Metadata-Version: 2.1
Name: plwordnet
Version: 0.1.1
Summary: Library for using the Polish Wordnet in the plwnxml format
Home-page: https://github.com/maxadamski/plwordnet
Author: Max Adamski
Author-email: max@maxadamski.com
License: MIT
Platform: UNKNOWN
Classifier: License :: OSI Approved :: MIT License
Classifier: Programming Language :: Python :: 3
Classifier: Programming Language :: Python :: 3.7
Classifier: Programming Language :: Python :: 3.8
Classifier: Programming Language :: Python :: 3.9
Classifier: Natural Language :: Polish
Requires-Python: >=3.7
Description-Content-Type: text/markdown
Requires-Dist: lxml

# Polish Wordnet Python library

Simple, easy-to-use and reasonably fast library for using the [Słowosieć](http://nlp.pwr.wroc.pl/plwordnet/download/) - a lexico-semantic database of the Polish language.

I created this library, because since version 2.9, Słowosieć cannot be easily loaded into Python (for example with `nltk`), as it is only provided in a custom `plwnxml` format.


## Usage

Load wordnet from an `XML` file (this will take about 20 seconds), and print basic statistics.

```python
import plwordnet
wn = plwordnet.load('plwordnet_4_2.xml')
print(wn)
```

Expected output:

```
PlWordnet
  lexical units: 513410
  synsets: 353586
  relation types: 306
  synset relations: 1477849
  lexical relations: 393137
```

Find lexical units with name `leśny` and print all relations, where where that unit is in the subject/parent position.

```python
for lu in wn.lemmas('leśny'):
    for s, p, o in wn.lexical_relations_where(subject=lu):
        print(p.format(s, o))
```

Expected output:

```
leśny.2 tworzy kolokację z polana.1
leśny.2 jest synonimem mpar. do las.1
leśny.3 przypomina las.1
leśny.4 jest derywatem od las.1
leśny.5 jest derywatem od las.1
leśny.6 przypomina las.1
```

Print all relation types and their ids:

```python
for id, rel in wn.relation_types.items():
    print(id, rel.name)
```

Expected output:

```
10 hiponimia
11 hiperonimia
12 antonimia
13 konwersja
...
```


## Installation

Note: `plwordnet` requires at Python 3.7 or newer.

```
pip install plwordnet
```


## Version support

This library should be able to read future versions of Słowosieć without modification, even if more relation types are added. Still, if you use this library with a version of Słowosieć that is not listed below, please consider contributing information if it is supported.

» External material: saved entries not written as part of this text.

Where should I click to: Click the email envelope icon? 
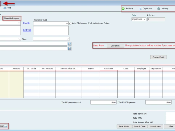pyautogui.click(x=6, y=126)
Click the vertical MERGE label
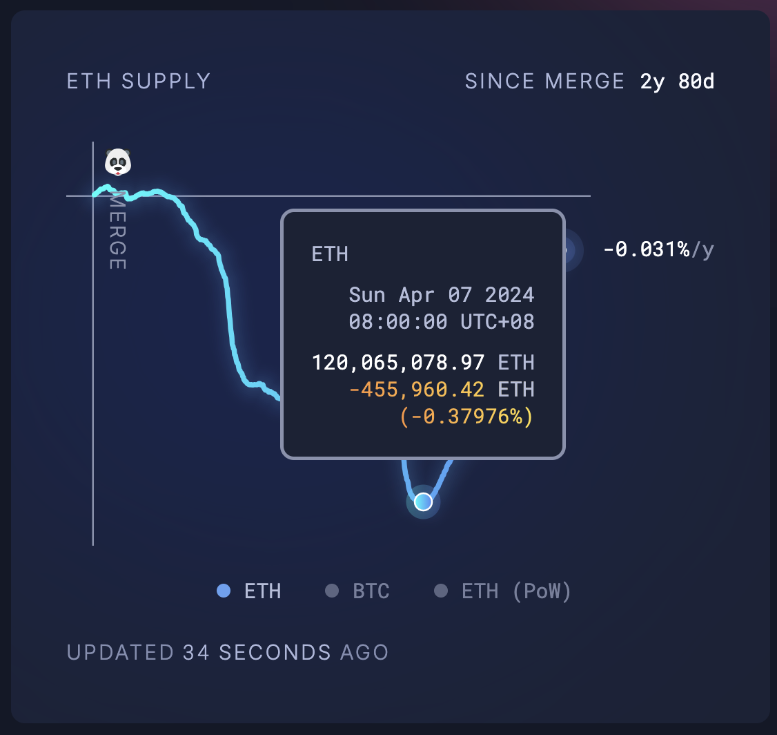Viewport: 777px width, 735px height. [x=117, y=230]
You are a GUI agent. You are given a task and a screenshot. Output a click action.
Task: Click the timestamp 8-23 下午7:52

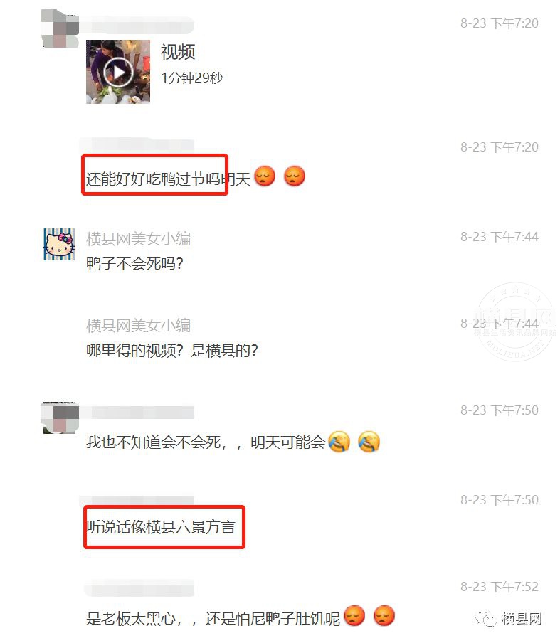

- Słowosieć 4.2 - YES (requires manually correcting the XML file)
	- Simple XML syntax errors
	- Typo in one attribute key
	- Typo in one `id` attribute
- Słowosieć 3.2 - YES
- Słowosieć 3.0 - YES


## Documentation

See `plwordnet/wordnet.py` for `RelationType`, `Synset` and `LexicalUnit` class definitions.

### `Wordnet` instance properties

- `lexical_relations`: list of (subject, predicate, object) triples
- `synset_relations`: list of (subject, predicate, object) triples
- `relation_types`: mapping from relation type id to object
- `lexical_units`: mapping from lexical unit id to unit object
- `synsets`: mapping from synset id to object
- `(lexical|synset)_relations_(s|o|p)`: mapping from id of subject/object/predicate to a set of matching lexical unit/synset relation ids
- `lexical_units_by_name`: mapping from lexical unit name to a set of matching lexical unit ids

### `Wordnet` methods

- `lemmas(value)`: returns a list of `LexicalUnit`, where the name is equal to `value`
- `load(source)`: reads and indexes Wordnet, where `source` is a path to the wordnet XML file, or a file object opened in binary mode (useful for loading compressed XML files)
- `lexical_relations_where(subject, predicate, object)`: returns lexical relation triples, with matching subject or/and predicate or/and object. Subject, predicate and object arguments can be integer ids or `LexicalUnit` and `RelationType` objects.
- `synset_relations_where(subject, predicate, object)`: returns synset relation triples, with matching subject or/and predicate or/and object. Subject, predicate and object arguments can be integer ids or `Synset` and `RelationType` objects.

### `RelationType` methods

- `format(x, y, short=False)`: substitutes `x` and `y` into the `RelationType` display format `display`. If `short`, `x` and `y` are separated by the short relation name `shortcut`.